Des chercheurs ont découvert l’explication biologique des troubles de la mémoire observés pendant la grossesse, phénomène aussi appelé Baby brain ou mamnésie.
Entrer dans une pièce et oublier pourquoi, égarer les clés, avoir du mal à suivre une conversation… de nombreuses femmes enceintes se plaignent d’avoir de moins en moins de mémoire au fur et à mesure que leur grossesse avance.
Une équipe internationale de chercheurs s’est penché sur ce phénomène surnommé le baby brain ou encore la mamnésie et ont découvert une explication biologique à ces oublis répétés.
Il semblerait que les taux d’œstrogènes élevés et prolongés perturbent un circuit cérébral de l’hypothalamus latéral.
Les œstrogènes perturbent un circuit cérébral de l’hypothalamus latéral
« Nous avons travaillé avec des souris modifiées pour présenter des taux élevés et prolongés d’œstrogènes dans le sang similaires à ceux observés pendant la grossesse. Ces modèles ont montré que l’élévation du taux d’œstrogènes entraînait des troubles de la mémoire réversibles sans affecter l’humeur ni la motivation, ce qui suggère un effet cognitif spécifique plutôt qu’une altération générale du bien-être », explique le Dr Zheng Sun, auteur principal de l’étude publiée dans la revue Science Bulletin.

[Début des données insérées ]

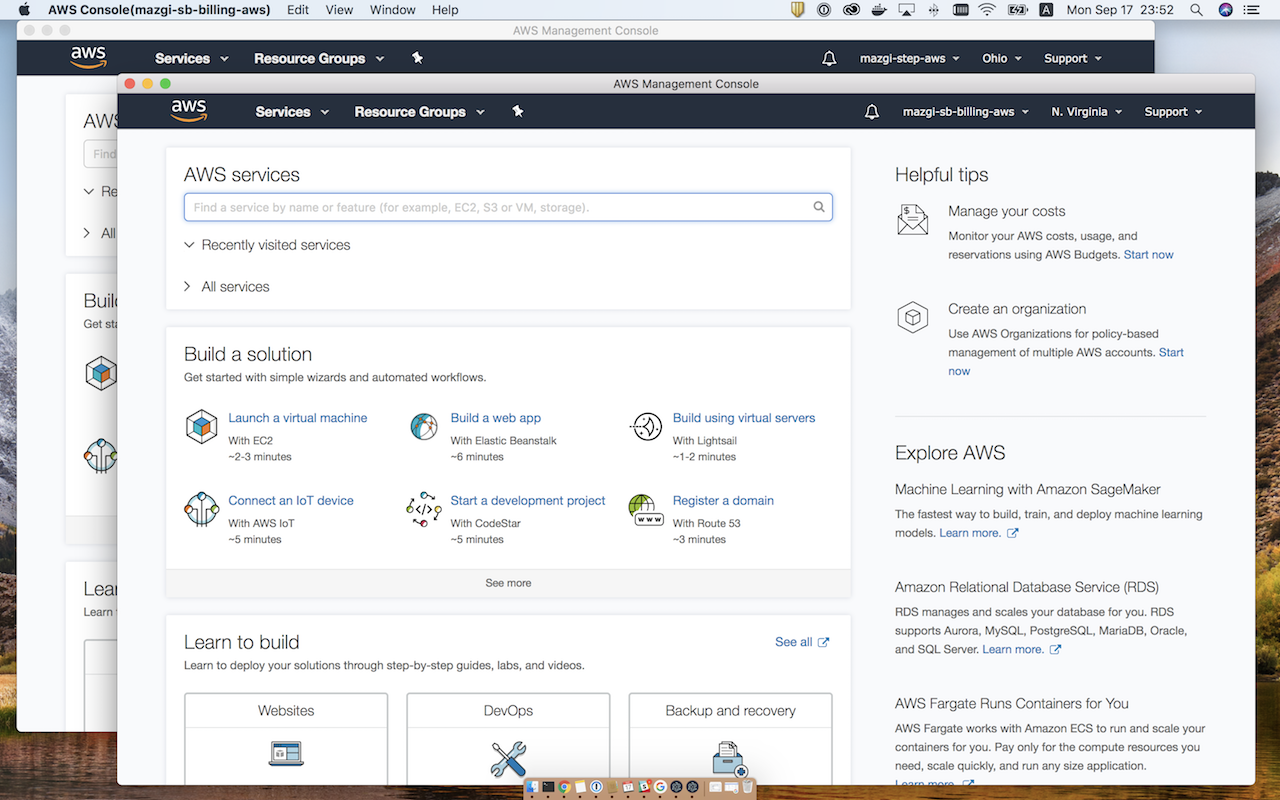Viewport: 1280px width, 800px height.
Task: Open the N. Virginia region dropdown
Action: point(1086,112)
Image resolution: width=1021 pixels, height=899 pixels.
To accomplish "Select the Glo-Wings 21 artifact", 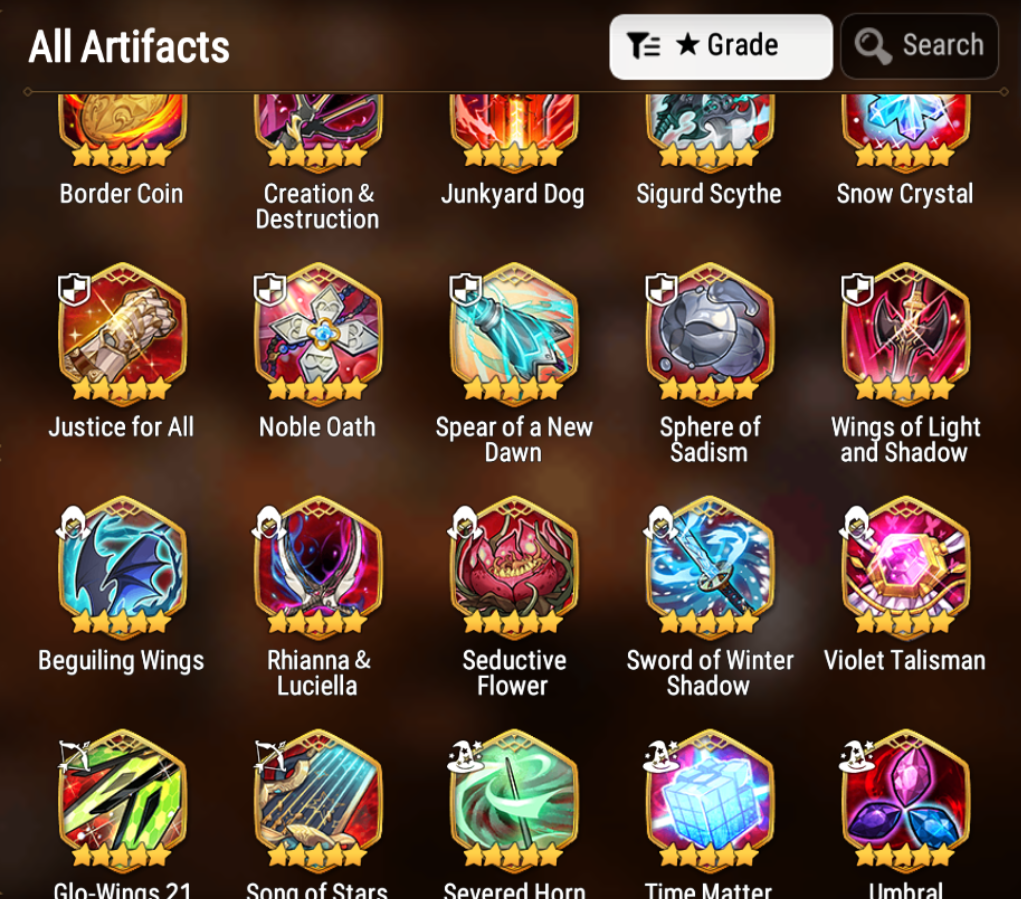I will [x=122, y=799].
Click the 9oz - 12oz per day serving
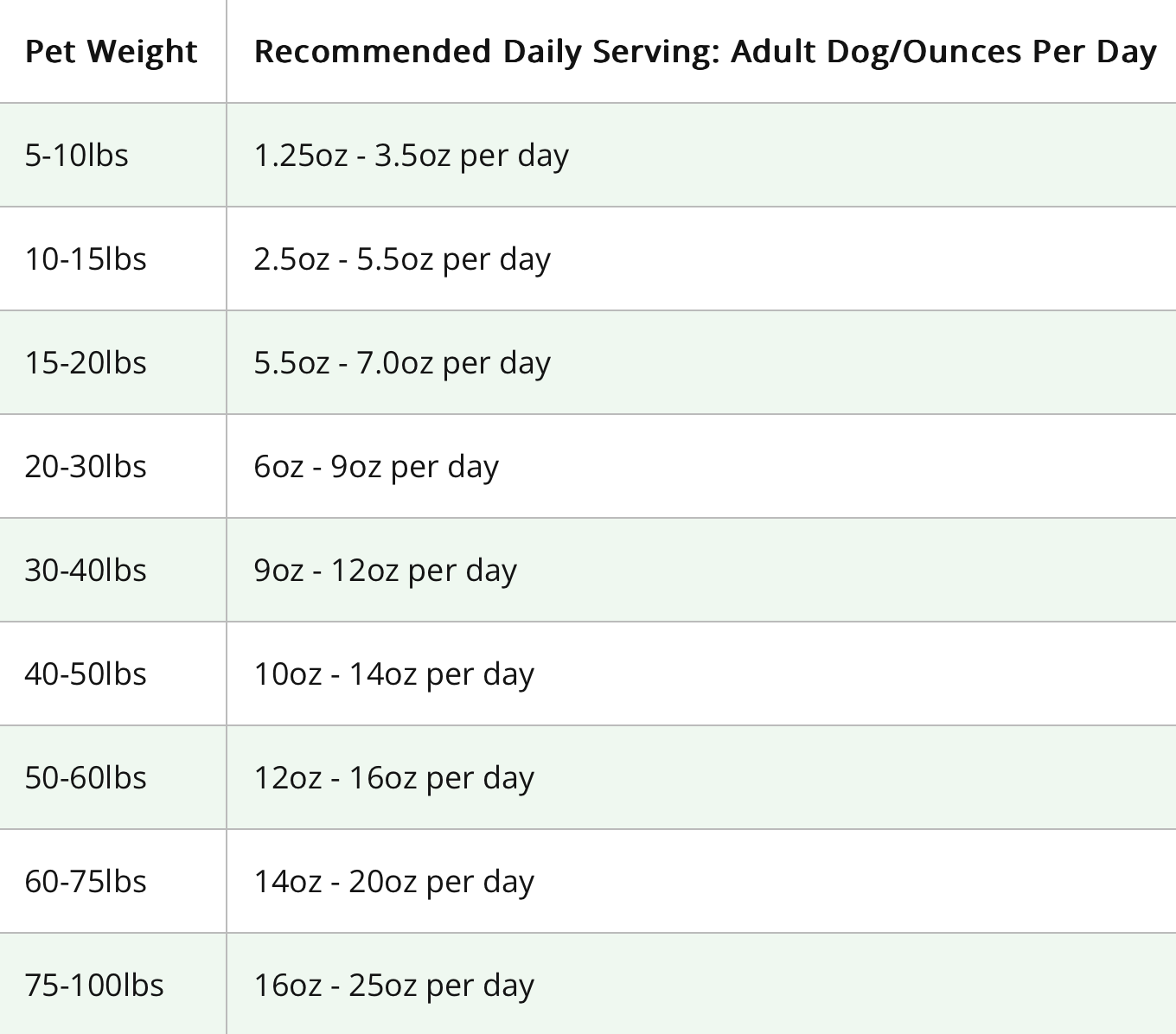Image resolution: width=1176 pixels, height=1034 pixels. click(386, 571)
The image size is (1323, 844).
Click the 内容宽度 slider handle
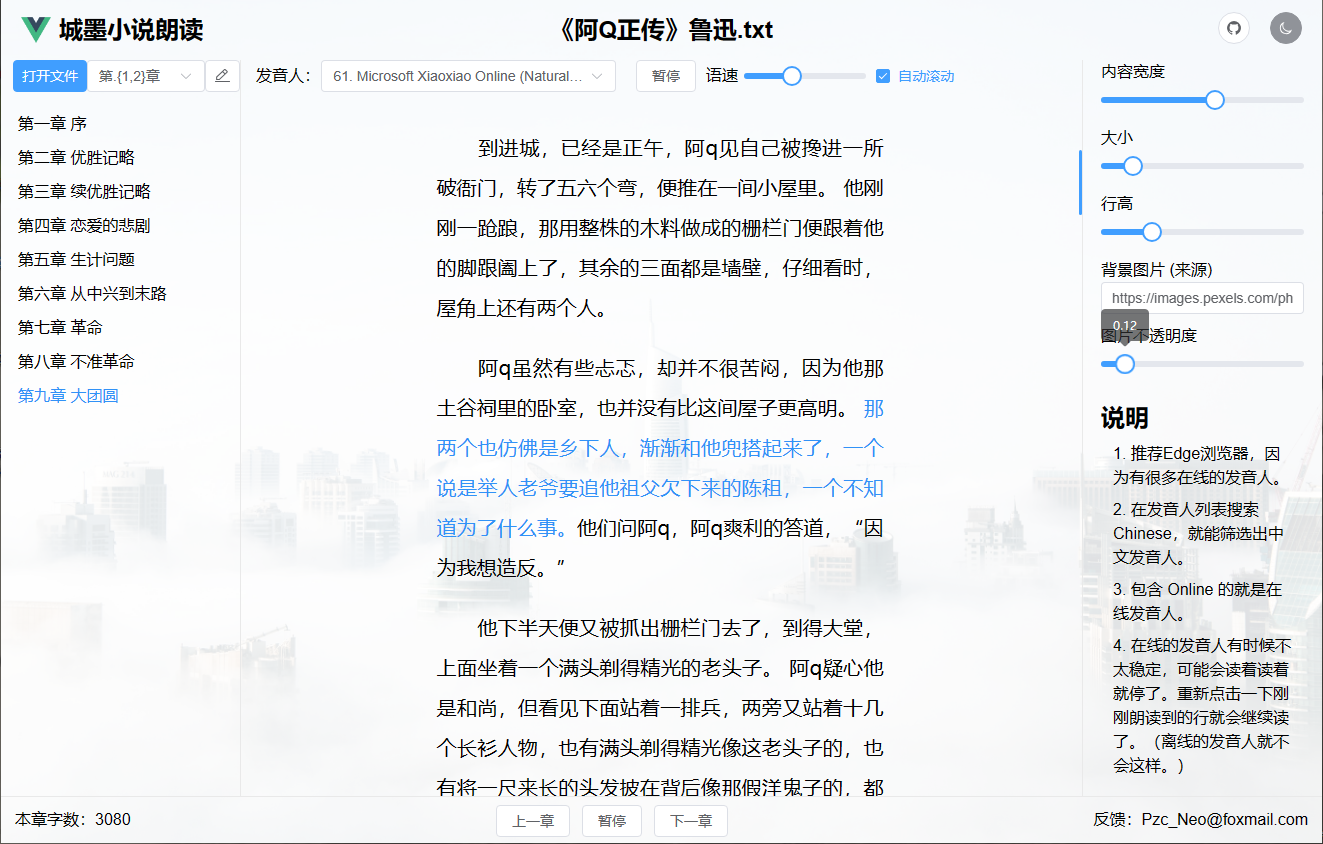1215,100
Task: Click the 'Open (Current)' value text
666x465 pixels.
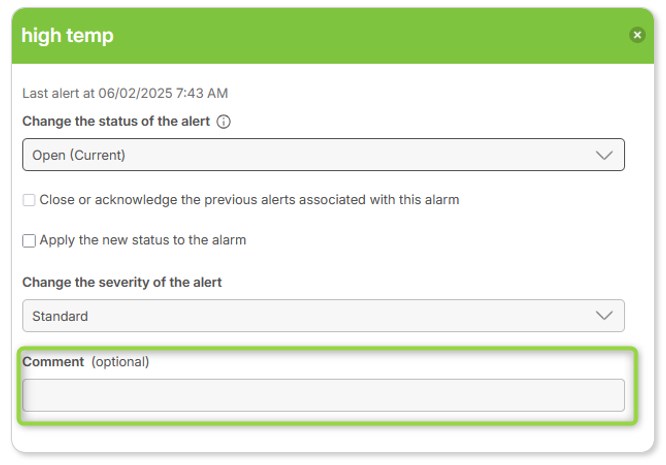Action: click(79, 155)
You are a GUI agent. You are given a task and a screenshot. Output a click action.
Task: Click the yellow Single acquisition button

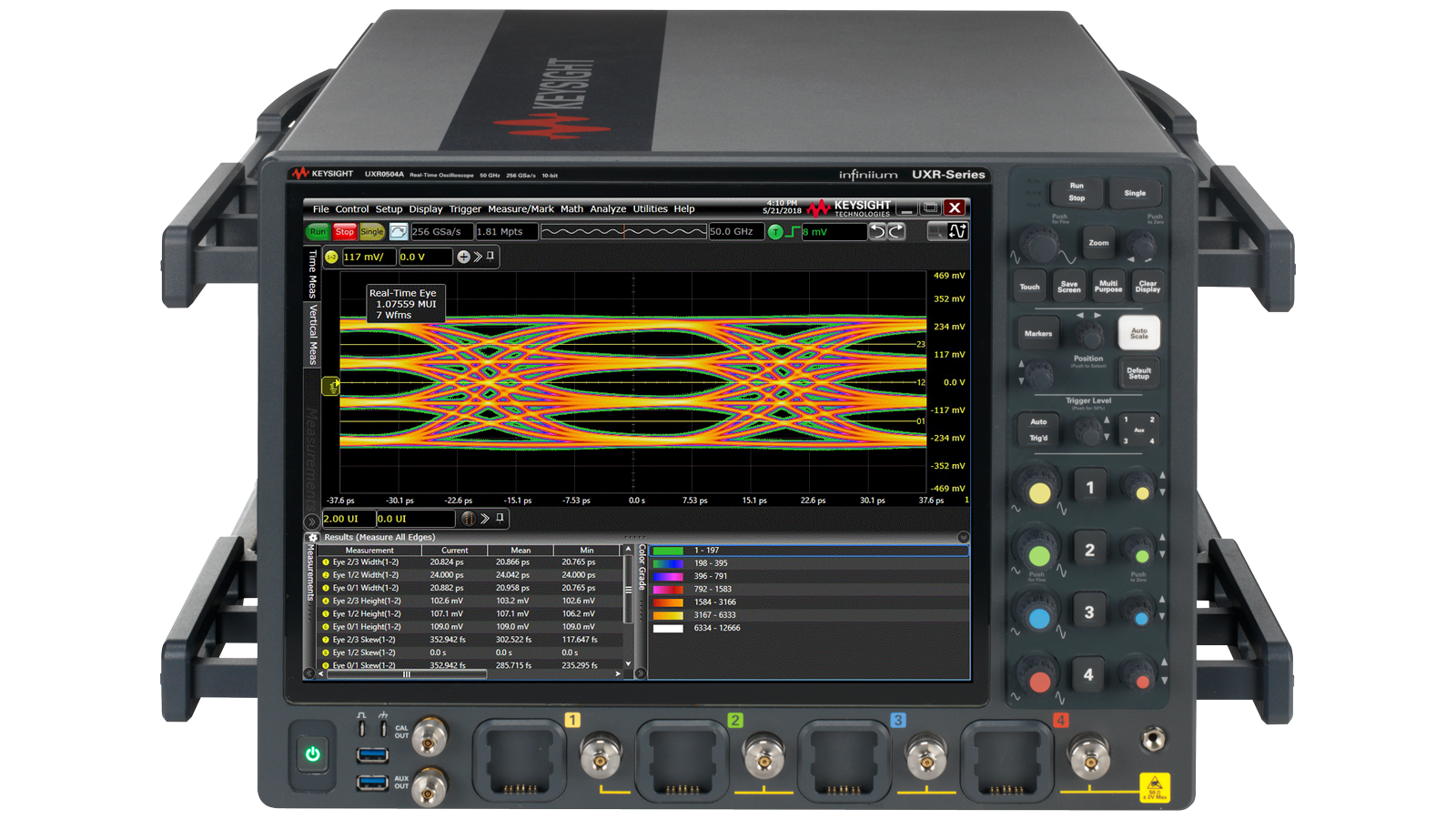pyautogui.click(x=371, y=232)
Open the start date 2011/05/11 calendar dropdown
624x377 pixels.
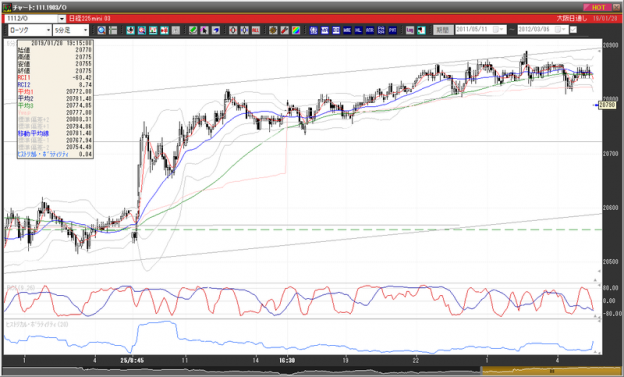coord(497,30)
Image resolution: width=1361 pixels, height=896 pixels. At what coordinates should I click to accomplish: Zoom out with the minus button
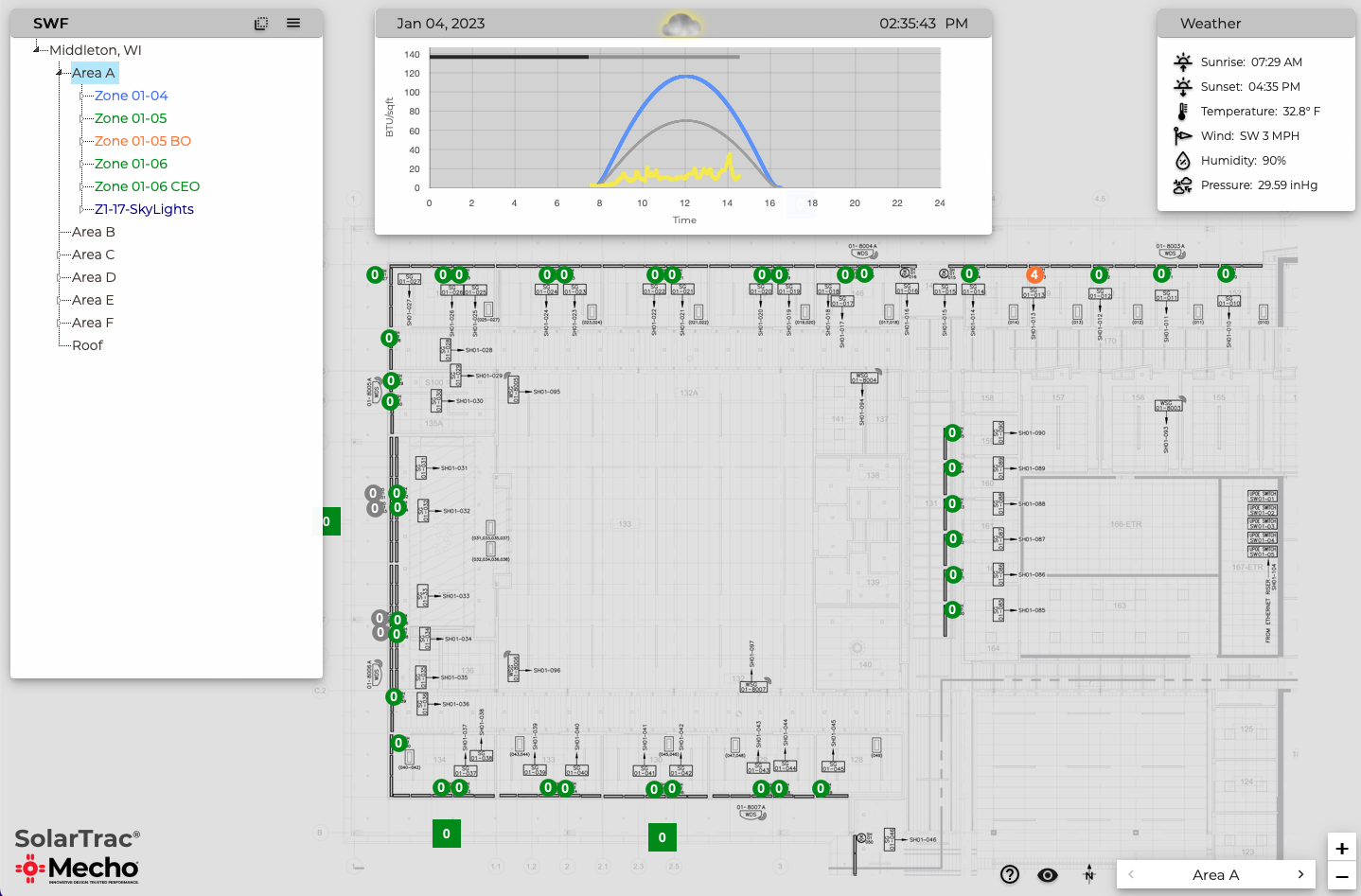click(1341, 877)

Dans le détail, l’équipe a découvert que le récepteur alpha des œstrogènes (la protéine qui transmet les signaux des œstrogènes aux cellules) est le récepteur dominant dans une région du cerveau appelée hypothalamus latéral. Cette région est notamment riche en neurones GABAergiques, des cellules cérébrales qui envoient normalement des signaux apaisants et inhibiteurs à d’autres parties du cerveau. Or, les scientifiques ont également remarqué que des niveaux élevés d’œstrogènes suppriment la signalisation dans ces neurones, ce qui les amène à s’activer plus fréquemment. « Lorsque nous avons supprimé génétiquement les récepteurs des œstrogènes de ces neurones hypothalamiques, les troubles de la mémoire induits par les œstrogènes et ceux induits par la grossesse chez les souris ont été inversés », précise l’expert.
De plus, ces neurones hypothalamiques hyperactifs se projettent directement dans la région de l’hippocampe essentielle à la formation de la mémoire. Grâce à la chémogénétique, une technique permettant d’activer ou de désactiver des neurones spécifiques, l’équipe a démontré que l’inhibition de cette voie hypothalamo-hippocampique protégeait les souris des troubles de la mémoire induits par les œstrogènes, tandis que l’activation artificielle de cette même voie suffisait à altérer la mémoire, même en l’absence d’élévation du taux d’œstrogènes.
Trouble de la mémoire pendant la grossesse : des résultats confirmés chez l’humain
Après ces tests menés sur des rongeurs, les chercheurs ont lancé une autre expérience avec des femmes enceintes pour déterminer si leurs résultats étaient transposables chez l’humain. Ils ont ainsi évalué les performances de futures mamans à différents stades de la grossesse. Les scientifiques ont constaté des troubles de la mémoire spécifiques à certaines tâches, apparaissant en fin de grossesse et corrélés aux taux d’œstrogènes circulants. « Ces données humaines confortent l’hypothèse selon laquelle le circuit hormonal identifié chez la souris pourrait être à l’origine des modifications de la mémoire observées chez de nombreuses femmes enceintes », écrivent-ils dans leur communiqué.
« La mamnésie est un phénomène réel, elle repose sur des bases biologiques précises et elle est temporaire », ajoute le Dr Xianghua Zhuang, auteur principal de l’étude. « Nous espérons que ces travaux contribueront à valider ce que de nombreuses femmes décrivent empiriquement depuis des années et fourniront aux chercheurs une cible concrète pour leurs futures études. »
« Les modifications de la mémoire observées chez les souris et les femmes étaient temporaires et spécifiques à la tâche, et non le signe d’un déclin cognitif plus général », précise le Dr Xinguo Hou, qui a aussi travaillé sur cette recherch. « Néanmoins, la compréhension du circuit sous-jacent pourrait à terme éclairer la manière dont les cliniciens conseillent les patientes concernant les effets secondaires cognitifs de la grossesse ou des contraceptifs hormonaux, et ouvrir la voie à des thérapies ciblant cette voie spécifique sans perturber les rôles bénéfiques plus généraux des œstrogènes dans l’organisme », conclut-il.